View Image | Elastofibroma. Hematoxylin and eosin stain. Intermediate magnification. Courtesy of Soca1zim, via Wikimedia Commons. |
A biopsy specimen should be obtained from the affected area. The surgical excision should be large and should include skin, subcutaneous fatty tissue, and, if necessary, deeper tissue. A shave or punch biopsy is not sufficient.
The tumor grossly appears as an ill-defined mass with a white or gray-white, glistening surface.
Upon light microscopy, elastofibromas are dermal unencapsulated tumors composed of branched and unbranched elastic fibers, eosinophilic collagen bundles, and scattered fatty tissue. The elastic fibers have a degenerated, beaded appearance or are fragmented into small globules or droplets arranged in a linear pattern. The epidermis is usually unaffected. The interspersed spindle or stellate cells show a fibroblastlike appearance and were almost consistently positive for vimentin and frequently positive for CD34 and lysozyme immunohistochemically.[2] The CD105-positive vessels in elastofibromas appear to reflect active neovascularization.[41]
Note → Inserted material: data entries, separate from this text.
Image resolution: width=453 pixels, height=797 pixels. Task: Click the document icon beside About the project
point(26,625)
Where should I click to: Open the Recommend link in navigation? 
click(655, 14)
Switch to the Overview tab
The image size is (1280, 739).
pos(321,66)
At an ultrastructural level, the elastic fibers appear as an irregular granular or fibrillary aggregation of electron-dense, amorphous material surrounded by microfibrils and collagen fibers. Collagen fibers are commonly incorporated within the elastic material.
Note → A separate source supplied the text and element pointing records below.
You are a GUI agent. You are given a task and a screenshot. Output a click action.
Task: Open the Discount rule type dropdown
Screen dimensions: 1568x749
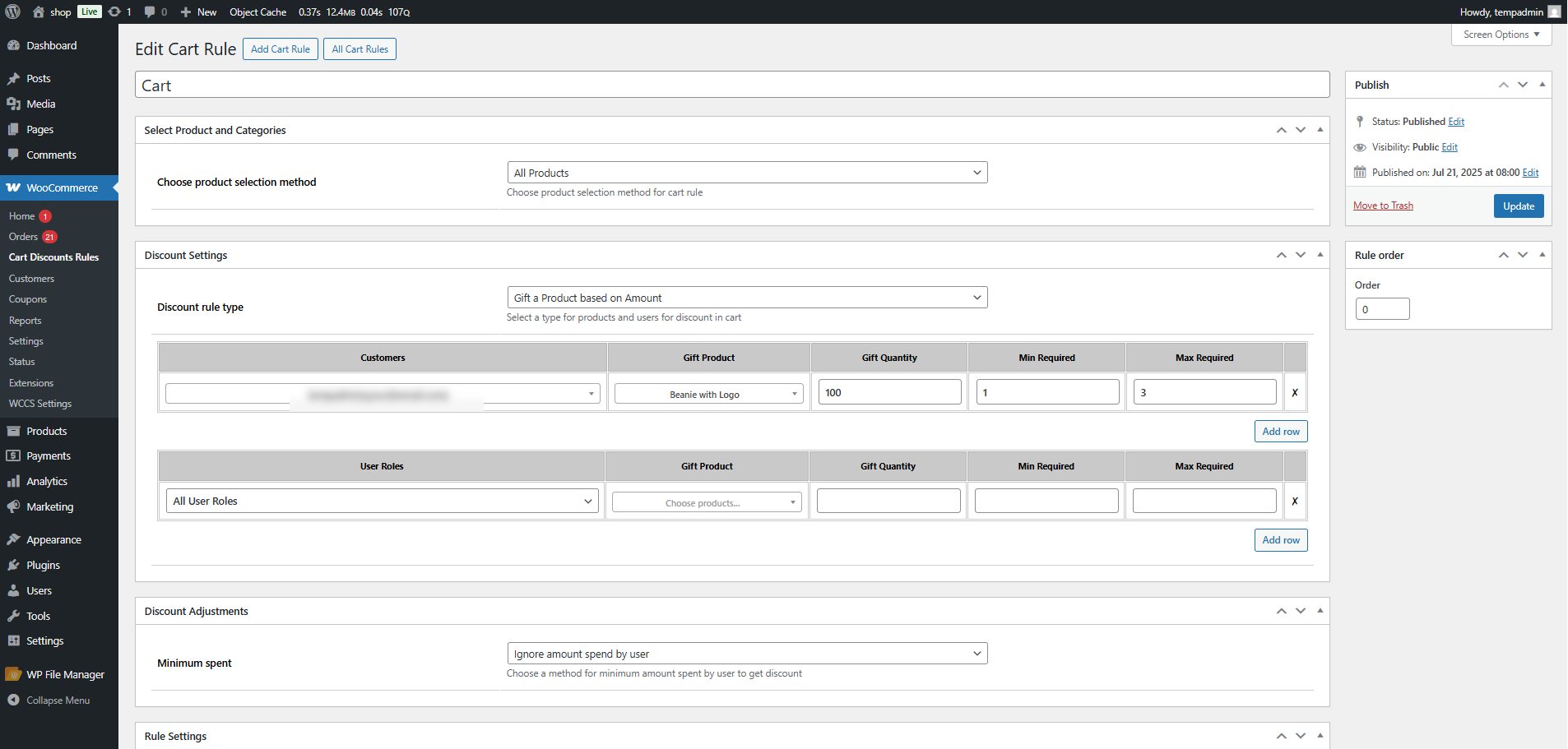[x=747, y=298]
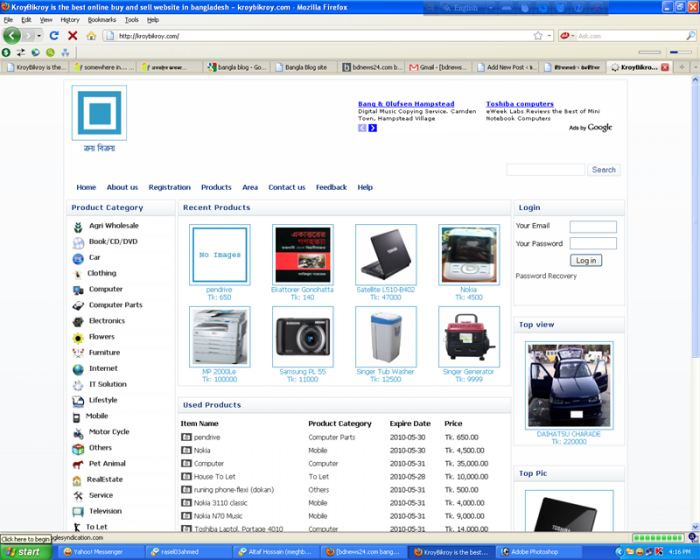The height and width of the screenshot is (560, 700).
Task: Open the Bookmarks menu
Action: [102, 20]
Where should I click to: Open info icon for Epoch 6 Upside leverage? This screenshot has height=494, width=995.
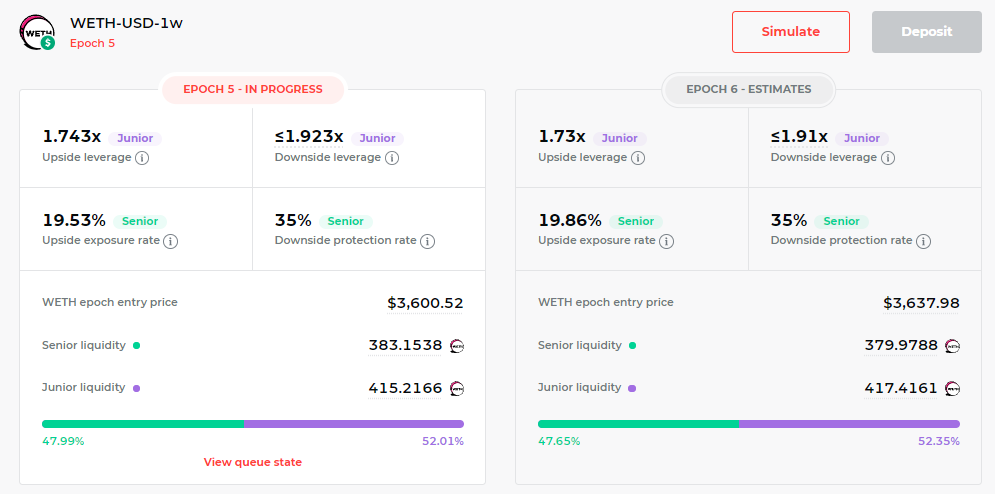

Immunohistochemically, elastofibromas stain positively for vimentin but negatively for smooth muscle actin, S-100, desmin, and p53.[42] . Positive staining for factor XIIIa and CD34 in the cells forming this neoplasm implies that it originates from primitive dermal mesenchymal cells.[43]
Because of their densely fibrous nature, hypocellularity may be observed in fine-needle aspiration biopsy specimens of elastofibromas; thus, diagnostic material may be overlooked. The smears show evidence of mature adipocytes, fibroblasts, collagen fibers, globular bodies, and characteristic braidlike or fernlike structures, revealing degenerative elastic fibers. Careful evaluation of the background of the smears coupled with full knowledge of the clinical and radiological findings, including those from MRIs, is required to establish the correct diagnosis; therefore, a skin biopsy is preferable.
Complete local surgical excision is the treatment of choice in symptomatic patients or if malignancy cannot be excluded.[44, 45] It can be well-controlled by radical surgery.[14] Recurrence after surgery is unusual.[46] Spontaneous regression has been observed without treatment. Because malignant transformation has not been described, asymptomatic lesions need not be excised.[47] In fact, surgical resection should be limited to those who are symptomatic, as the incidence of postoperative complications is high.[48, 49] Bilateral back elastofibroma after resection of a malignant fibrous histiocytoma has been described.[50]
Because elastofibromas are benign neoplasms, no long-term follow-up care is necessary.